Will I ever get to the acceptance phase?  

Embodied creature(s)

We are embodied creatures. At least, I feel this embodiment, the fact of being an embodied creature, very strongly. 

Sometimes I love, I revel in, this body of mine and the connection I have with it. And sometimes it is a profound source of anguish or suffering for me (like when I’m injured or ill and/or forced into inactivity). But while I tend to be very aware of my own self physically, I think I’m not wholly aware of much of my outwards body language and/or of how my physical self is really perceived by the outer world or what it’s communicating to others. 

On Sunday, I finally went climbing again with my closest climbing buddy after nearly five months of not having been able to climb together. I had only climbed a couple times the previous week, doing some very easy top-rope sessions, and I was feeling not only ready but actually really eager to lead climb. Usually when we climb, I’m happy to let my partner(s) climb first and start by being the belayer myself. But on Sunday, after my buddy and I had chosen our first route, as I instinctively reached for my climbing shoes and the climber’s end of the rope, I suddenly stopped, turned to my buddy and said, “Sorry, I didn’t even ask… is it OK if I start by climbing?” And he replied, “Of course, no need to ask — your body language was pretty clear about that!” I wasn’t expecting that — maybe naïvely — I hadn’t realized how strongly my body language was saying, “I’m in charge here now, I’m picking the route for us and I’m going to climb first”… 

Then, my buddy & I went into downtown to get sandwiches sitting outside in the sunshine. We had had a very satisfying climbing session so I was feeling happy and confident. It was warm, so I was wearing shorts and a tank-top. As my buddy & I sat eating and chatting, a group of four very openly queer people went into the shop right in front of us and then, when they came back out, stood there for a few minutes casting very evident glances in my direction and mumbling among each other. They eventually left without a word to me/us, fortunately, but it did leave me wondering (& feeling quite uncomfortable): what was going on? Were they trying to decipher me, to “figure me out”? Had they noticed my three wristbands (queer pride rainbow, nonbinary colors, trans-flag colors)? 

Or the instances at the climbing gym. I present very masculine now so the “default” is that I don’t look at people very much and people don’t look at me very much — the “safe” or “appropriate” or “non-creepy” “male behavior”. But there have been a few times more recently that I’ve noticed guys looking at me.

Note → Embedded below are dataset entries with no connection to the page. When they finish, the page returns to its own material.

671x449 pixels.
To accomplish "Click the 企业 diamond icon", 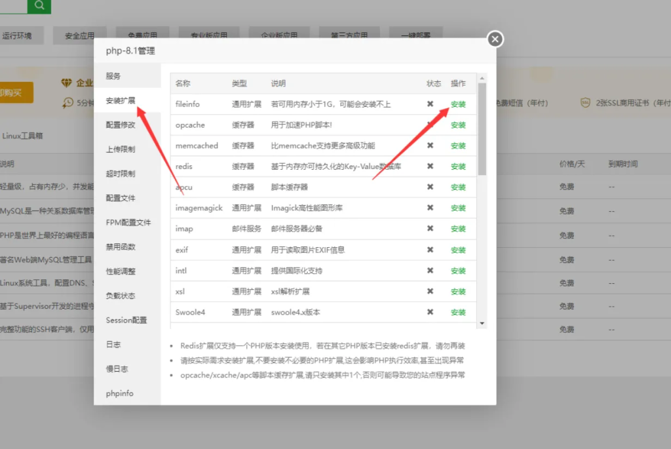I will point(66,81).
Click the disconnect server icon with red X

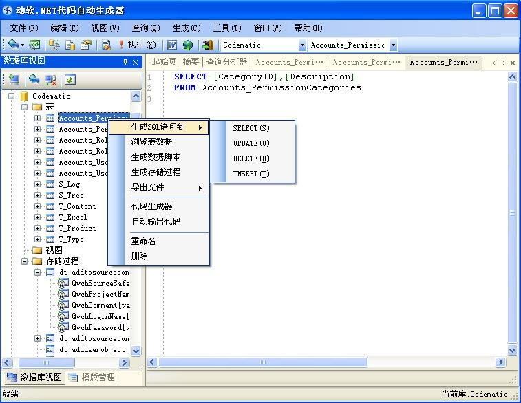pyautogui.click(x=50, y=80)
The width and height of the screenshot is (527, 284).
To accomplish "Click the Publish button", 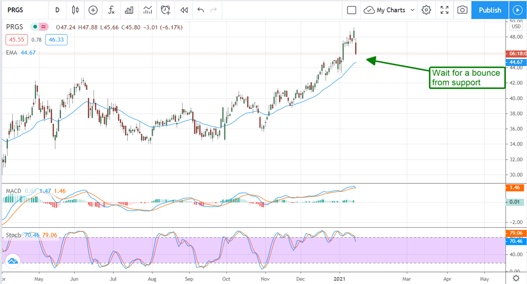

It’s been easier for me to notice because I’ve been forced to cross-train on the stationary bike and/or treadmill due to my injuries: these activities are boring (for me) so I have more occasions to look around myself but I’m also much more “evident” to others because I’m in one spot for a long time. And I cannot avoid training bare-chested on the stationary bike and treadmill because I simply sweat too much to keep a top on. So here I am, “in full display” as it feels to me, in one spot for at least half an hour, almost completely naked. Given the implicit but well known codes of gyms, I would expect guys to not look at me. And yet, I have been looked at by men more often than expected. Why? Once again, are they trying to “figure me out”? To piece together this “weird body” of mine? Is it the scars on my chest that draw the attention? [On the other hand, climbing gym culture is not like gym culture: among climbers, there’s much more ease around naked and/or bare-chested bodies.] Fortunately, though, while these instances or behaviors still confuse me, they don’t upset me like they did last year. There are actually moments, like often at the swimming pool or while I was running on the treadmill yesterday, when I feel so happy and confident and comfortable in my own body that I don’t mind them looking and I can hear a challenging voice inside me that would like to say to them, “Yes, this is a nonbinary trans body and it is beautiful!” 

And then there are the instances in the gay men’s choir (in some ways similar to my experiences at gay bars): gay men ignoring me or almost looking away. Why? Is it my body language saying something like “Stay away from me!” without my even being aware of it? Is it because they can see I’m trans and that puts them off? Or is it their own fear, their own baggage, having to fight the negative clichés of which they’ve so often been accused just because of being gay men, e.g. of being too forward and/or of coming onto people/men too aggressively?  

And maybe tinting all of these instances — underlying my doubts around the perception and performance of gender, around sex-roles, around body language — there are for me the lenses of an autistic brain and aromantic & asexual orientation. I am a very embodied creature — I experience my life and the world around me in a very embodied way — but I am also nonbinary & trans, aro-ace, and have an autistic brain. How do I put all this together?

Night & Day

Today, I had a wonderful day. Long and tiring and also stressful because I’m still having car issues — but my buddies have my back, even with my car issues. 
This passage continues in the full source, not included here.